Interest in antisense oligonucleotides (ASO) therapeutics has...

Interest in antisense oligonucleotides (ASO) therapeutics has been on the rise in 2018.

In April, Biogen struck a $1 bn deal with leading ASO company, Ionis, to license additional assets from Ionis’ ASO pipeline. Biogen has already had major success with commercialization of Ionis’ lead ASO product, Spinraza. The identity of the assets licensed by Biogen wasn’t revealed, other than that the therapy areas involved were broad - dementia, neuromuscular diseases, movement disorders, ophthalmology, diseases of the inner ear, and neuropsychiatry. Biogen said the deal could potentially validate about 50 targets across a wide range of diseases.

Roche has also been active in the ASO field during 2018. In July the company struck a potential $1bn + deal with Pure Tech Health to develop oral antisense oligonucleotide therapies. In September it was announced that Roche would soon commence a large pivotal trial of its ASO drug, RG6042, in Huntington’s disease, following success in a 46 patient trial of the drug which was led by Ionis. Then in October, Roche signed a new collaboration with Ionis, worth up to $760 m, for the option to license another Ionis ASO drug for dry age-related macular degeneration (AMD) on completion of a Phase 2 trial of the drug.

Also in October, FDA approval was granted to another ASO drug, Tegsedi. The Akcea Therapeutics/Ionis drug is indicated for a rare disease polyneuropathy.

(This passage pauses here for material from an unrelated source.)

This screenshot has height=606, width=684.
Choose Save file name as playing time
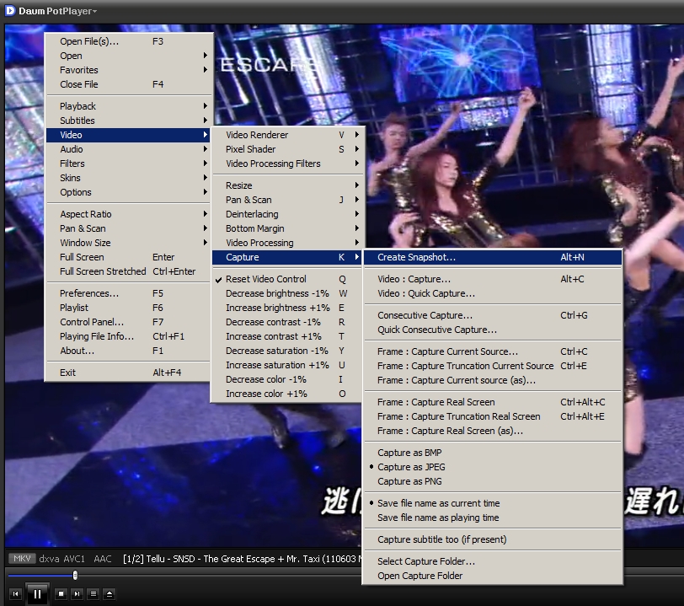438,518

In an article published just last month, titled Have antisense oligonucleotides hit their stride? , it was noted that “the oligonucleotide field is full of fresh momentum, and cash.” A major driver of interest is said to be the potential speed of ASO development compared with other classes of drugs. As stated in the article, “seemingly everyone in the field agrees the potential for rapid drug development is what makes the technology so powerful.”

As Phylogica moves forward into the ASO space with its flagship program offering targeted, intracellular delivery of ASOs, it will need compelling data to make its cell penetrating delivery technology stand out from the competition. In July this year it was announced that Ionis had entered a research collaboration with SRI International (formerly Stanford Research Institute) to combine SRI's proprietary FOX Three Molecular Guidance cellular targeting system (MGS) with Ionis' antisense drug-discovery platform. It is said that SRI has already demonstrated that its “unique protein domain” technology can deliver more than a dozen different types of payloads - including enzymes, antibodies, DNA, liposomes and nanoparticles - to targeted, intracellular molecular-target locations. SRI Biosciences currently has a library of more than 30 characterized MGSs targeted to a range of cell types including multiple solid tumour targets, lymphoma, dendritic cells, and cardiomyocytes.